デスクトップ シミュレーションからリアルタイム シミュレーションへのモデルの移行は反復的なプロセスで、場合によってはモデルの大幅な再構成が必要になります。モデルを準備する際には、元のモデルの可変ステップ シミュレーションから参照結果を取得します。この結果が、修正したモデルの精度を判定する基準になります。

ステップ サイズの決定

速度の観点からは、モデルがリアルタイム対応かどうかを判断する唯一の方法は、リアルタイム ハードウェアでのシミュレーションの実行中にオーバーランが発生しないかテストすることです。ただし、デスクトップ シミュレーションを使用してソルバーの速度を解析することで、モデルがリアルタイム シミュレーションに十分な速度を備えている可能性があるかどうかを判断することはできます。そのためには、可変ステップ ソルバーのステップを解析し、十分に精度の高いリアルタイム シミュレーション結果を得ることができる最大ステップ サイズを探します。必要なステップ サイズが、リアルタイム ハードウェア上でオーバーランを発生させるほど小さいと思われる場合、シミュレーション速度を上げてステップ サイズを大きくします。

モデルの忠実度やスコープの調整

モデルの忠実度やスコープを調整して、速度や精度を上げることができます。以下のような調整方法があります。

  • ブロックを削除または追加するか、あるいはブロック パラメーターを修正して、数値的剛性を引き起こしたり不連続点の原因となったりする要素の影響を取り除くか軽減する。シミュレーションでは、この種の要素の解を正しく計算するために、小さいステップが使用されます。

  • 要素またはパラメーターを修正し、シミュレーションの効率を上げる。たとえば、処理能力を過剰に必要とするグラフィックスを簡略化する、既知の値の計算に処理能力を使う代わりにルックアップ テーブルを含める、などがあります。
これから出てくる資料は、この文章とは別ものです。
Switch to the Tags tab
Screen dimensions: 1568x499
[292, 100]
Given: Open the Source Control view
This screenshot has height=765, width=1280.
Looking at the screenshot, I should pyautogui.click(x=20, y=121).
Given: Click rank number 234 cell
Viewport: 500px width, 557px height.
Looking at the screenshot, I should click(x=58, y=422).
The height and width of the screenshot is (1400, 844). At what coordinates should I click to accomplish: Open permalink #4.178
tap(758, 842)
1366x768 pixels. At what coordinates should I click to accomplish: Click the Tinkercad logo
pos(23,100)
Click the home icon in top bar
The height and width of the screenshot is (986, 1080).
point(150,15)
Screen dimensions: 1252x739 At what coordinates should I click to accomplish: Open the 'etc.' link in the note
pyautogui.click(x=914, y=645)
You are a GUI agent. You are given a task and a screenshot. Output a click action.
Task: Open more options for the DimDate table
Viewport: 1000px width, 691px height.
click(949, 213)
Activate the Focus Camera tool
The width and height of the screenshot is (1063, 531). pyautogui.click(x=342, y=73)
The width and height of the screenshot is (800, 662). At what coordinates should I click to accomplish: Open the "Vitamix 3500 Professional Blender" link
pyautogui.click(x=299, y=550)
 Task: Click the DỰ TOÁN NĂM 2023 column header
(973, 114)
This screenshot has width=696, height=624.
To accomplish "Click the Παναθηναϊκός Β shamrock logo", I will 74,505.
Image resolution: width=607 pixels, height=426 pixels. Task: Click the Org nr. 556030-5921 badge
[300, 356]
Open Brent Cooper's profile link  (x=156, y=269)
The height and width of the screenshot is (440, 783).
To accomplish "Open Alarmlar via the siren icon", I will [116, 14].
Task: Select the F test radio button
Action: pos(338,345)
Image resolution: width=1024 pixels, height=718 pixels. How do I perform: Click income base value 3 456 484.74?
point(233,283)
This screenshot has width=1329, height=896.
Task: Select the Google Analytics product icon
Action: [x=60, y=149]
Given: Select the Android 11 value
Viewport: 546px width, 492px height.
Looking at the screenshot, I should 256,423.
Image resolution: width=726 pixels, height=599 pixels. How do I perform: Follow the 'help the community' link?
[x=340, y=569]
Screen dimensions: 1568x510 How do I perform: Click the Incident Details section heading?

  • モデルの独立したネットワークを分割して、並列処理を可能にする。

また、ソルバー設定の調整は、モデルをリアルタイム対応にするのに役立ちます。ターゲット ハードウェア上のリアルタイム シミュレーションには、固定ステップ、固定コストのソルバーを使用して、計算コストの範囲を限定します。計算コストとは、ソルバーで各タイム ステップの実行にかかる時間です。ソルバーをリアルタイム ターゲット マシンに展開する前に、ソルバー パラメーターを構成します。ステップ サイズ、ソルバーの種類、反復回数など、固定ステップ ソルバー設定を調整すると、モデルのリアルタイム対応の実現性を向上できます。

オプションの数が多いため、リアルタイム シミュレーションを達成するために適切なモデル サイズ、モデルの忠実度、ソルバー パラメーターの組み合わせを探すのは難しい作業です。また、速度と精度の関係も、モデルをリアルタイム対応にするシステム構成とソルバー構成の両方を見つけることを難しくする要因の 1 つです。速度を上げると、精度が下がる可能性があります。逆に、精度を上げると、速度が下がる傾向があります。固定ステップ ソルバー設定を変更しながら、モデルの忠実度とスコープを調整しようとすると、許容できる速度と精度を得ることが特に難しくなります。最適な構成を探すための、より優れたアプローチは、関連する設定の 1 つまたは 2 つのみを変更し、これらの変更がシミュレーションの速度と精度に与える影響を解析してから、他の調整を行うことです。

リアルタイム モデルの準備のワークフローとリアルタイム シミュレーション ワークフローによって、構成の変更が 2 つの異なる段階的なプロセスに分割されます。リアルタイム モデルの準備のワークフローでは、モデルのサイズまたは忠実度のみを調整し、可変ステップ シミュレーションを使用して変更による効果を解析します。リアルタイム シミュレーション ワークフローでは、ソルバーのパラメーターのみを調整し、固定ステップ、固定コストのシミュレーションを使用して、変更がモデルの速度と精度に与える影響を解析します。